• **About this task**
Gather from the listing below each line that includes the word "Oliveira", and copy it.

• **Supplied material**
# # #

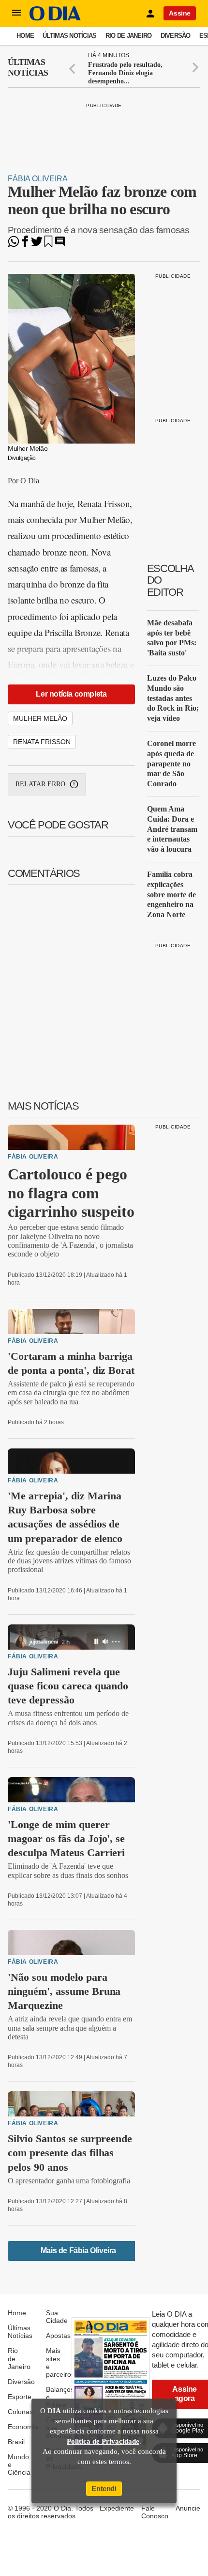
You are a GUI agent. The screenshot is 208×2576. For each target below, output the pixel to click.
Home (25, 35)
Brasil (16, 2442)
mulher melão (40, 718)
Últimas (28, 67)
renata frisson (42, 742)
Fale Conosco (154, 2512)
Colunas (20, 2412)
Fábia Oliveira (38, 179)
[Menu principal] (16, 13)
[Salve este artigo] (48, 244)
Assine (180, 13)
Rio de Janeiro (128, 35)
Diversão (176, 35)
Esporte (19, 2397)
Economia (23, 2427)
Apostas (58, 2335)
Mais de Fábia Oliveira (78, 2250)
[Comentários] (60, 244)
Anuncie (188, 2508)
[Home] (55, 18)
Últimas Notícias (69, 35)
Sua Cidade (57, 2316)
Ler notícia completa (71, 694)
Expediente (117, 2508)
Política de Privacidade (103, 2441)
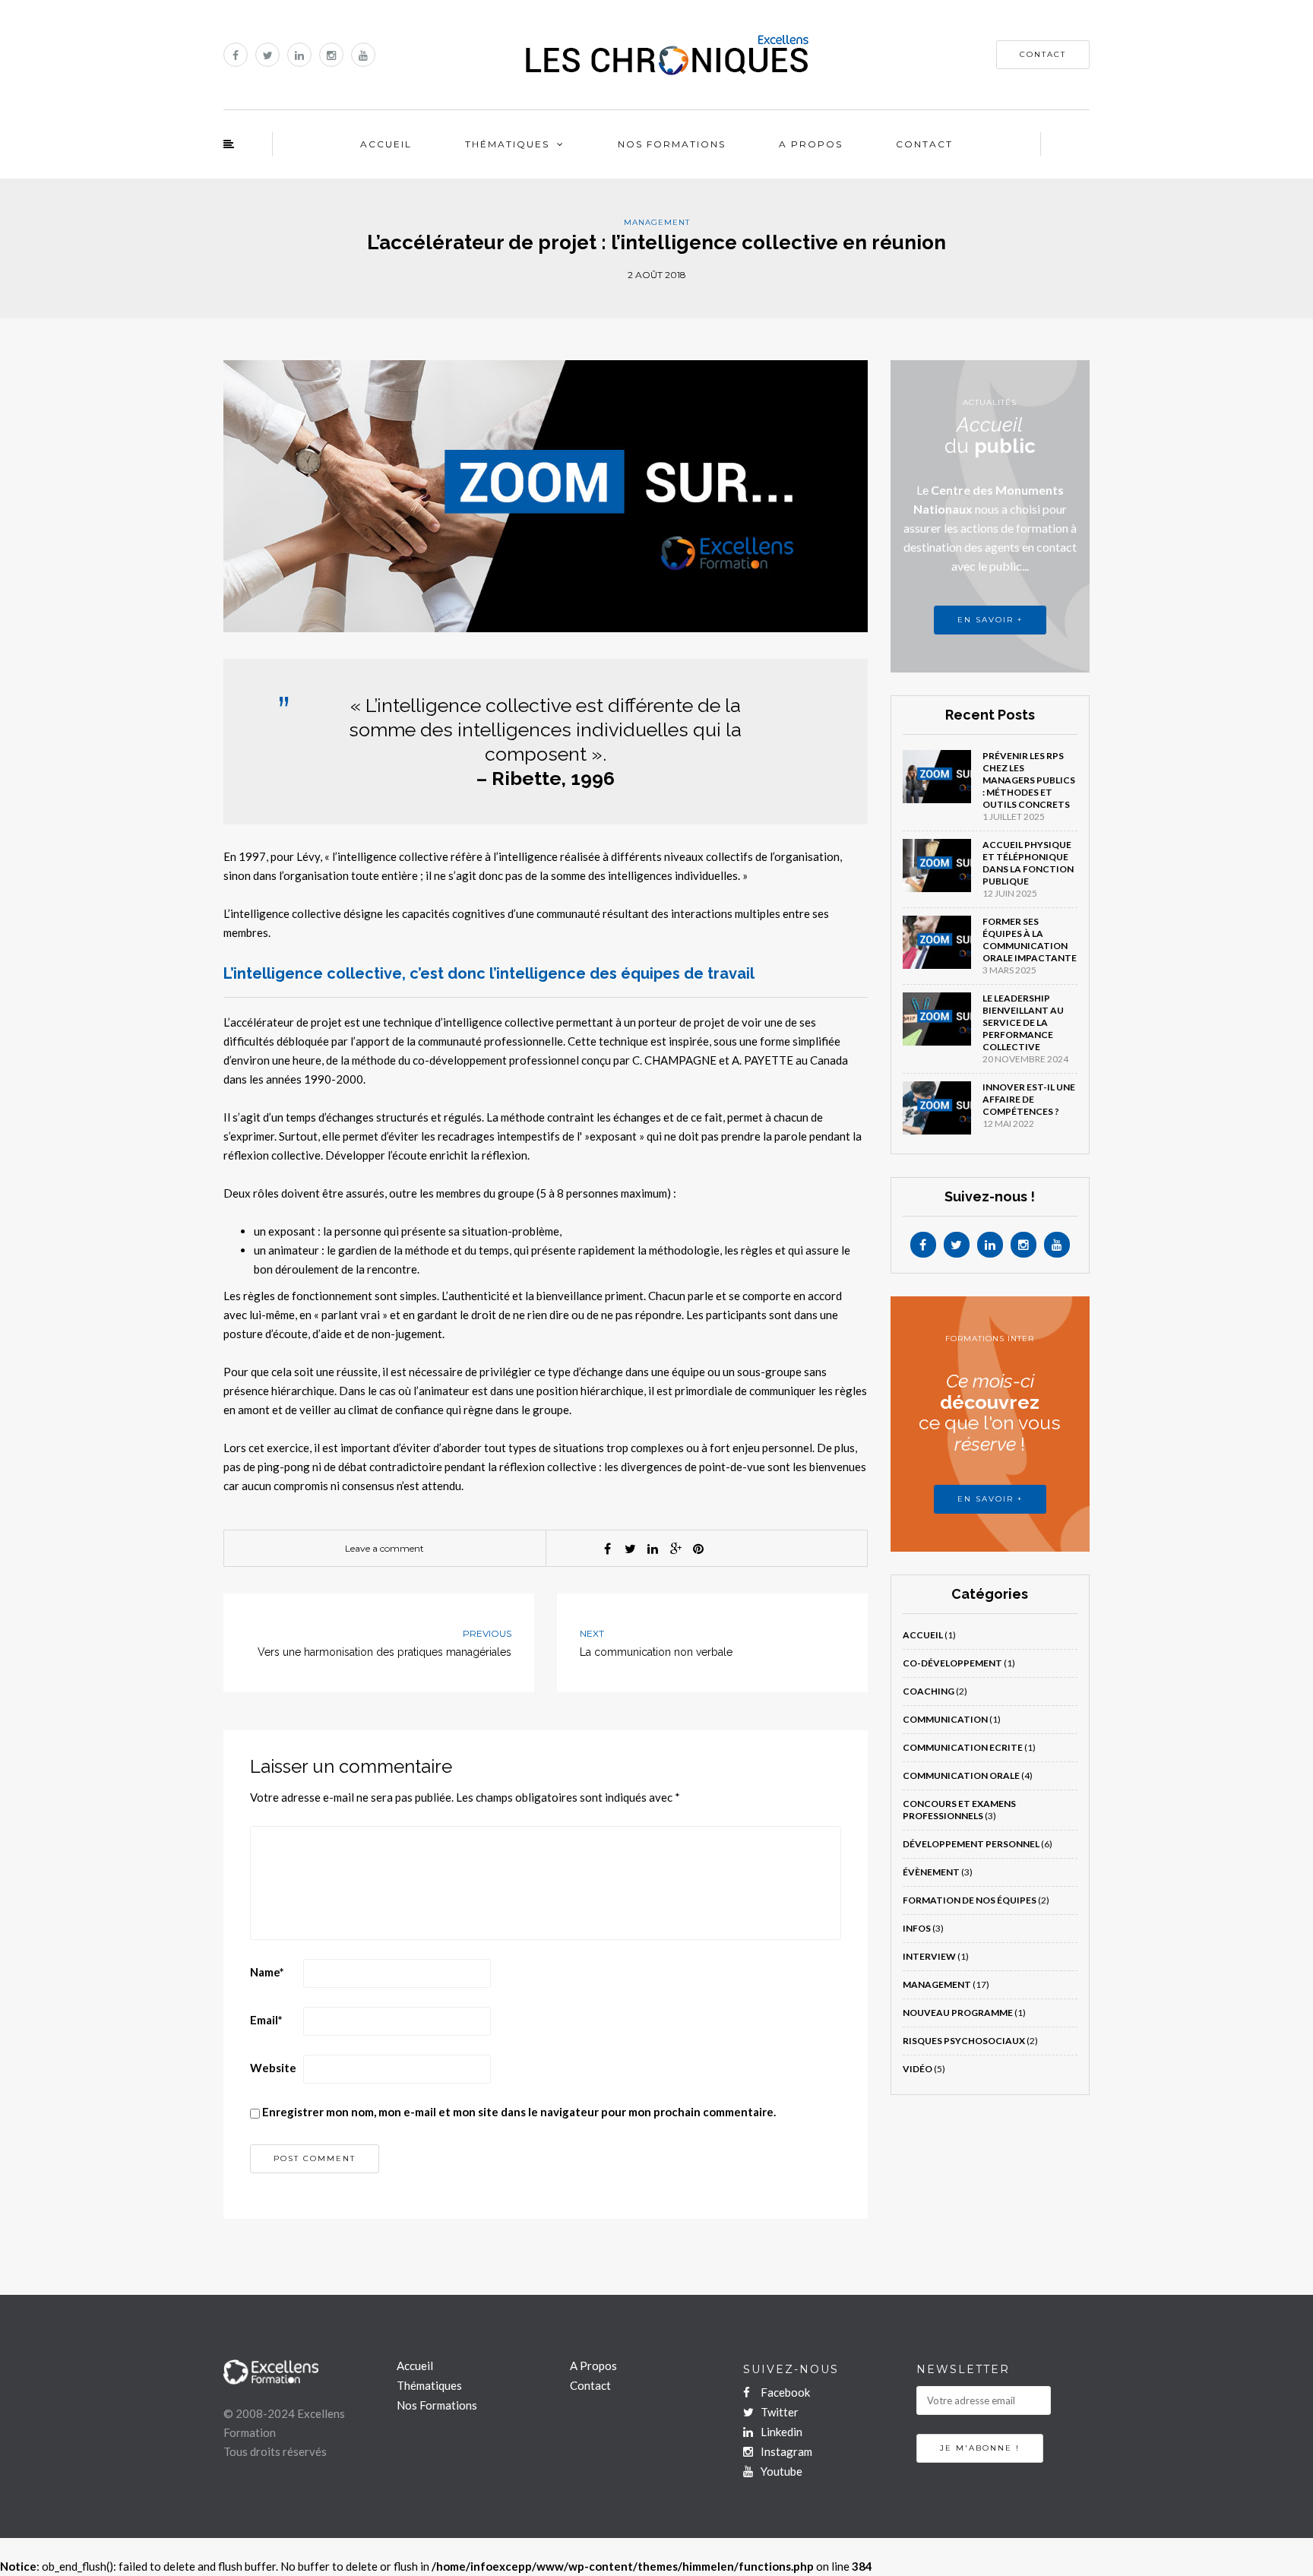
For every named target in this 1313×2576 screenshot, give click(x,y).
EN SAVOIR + (990, 620)
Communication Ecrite (963, 1747)
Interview (929, 1956)
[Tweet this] (630, 1549)
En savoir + (990, 1499)
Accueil (386, 144)
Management (657, 222)
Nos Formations (672, 144)
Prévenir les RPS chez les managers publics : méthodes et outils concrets (1028, 780)
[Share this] (607, 1549)
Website (273, 2067)
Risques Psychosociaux (964, 2040)
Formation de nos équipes (969, 1900)
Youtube (780, 2471)
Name (267, 1972)
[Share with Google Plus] (675, 1549)
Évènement (931, 1872)
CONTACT (1043, 54)
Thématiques (507, 144)
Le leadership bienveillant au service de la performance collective (1023, 1022)
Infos (917, 1928)
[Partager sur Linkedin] (653, 1549)
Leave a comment (384, 1548)
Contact (924, 144)
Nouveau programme (958, 2012)
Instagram (785, 2451)
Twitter (778, 2412)
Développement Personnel (971, 1844)
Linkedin (780, 2431)
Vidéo (917, 2068)
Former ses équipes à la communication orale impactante (1029, 940)
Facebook (784, 2392)
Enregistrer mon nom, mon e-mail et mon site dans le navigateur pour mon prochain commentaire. (519, 2112)
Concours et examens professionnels (959, 1809)
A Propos (811, 144)
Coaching (928, 1691)
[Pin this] (698, 1549)
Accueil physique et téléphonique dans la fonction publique (1028, 863)
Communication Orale (961, 1775)
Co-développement (952, 1663)
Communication (945, 1719)
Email (266, 2020)
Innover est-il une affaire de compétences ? (1028, 1099)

# # #

• **Written response**
Fábia Oliveira (38, 179)
Mais de Fábia Oliveira (78, 2250)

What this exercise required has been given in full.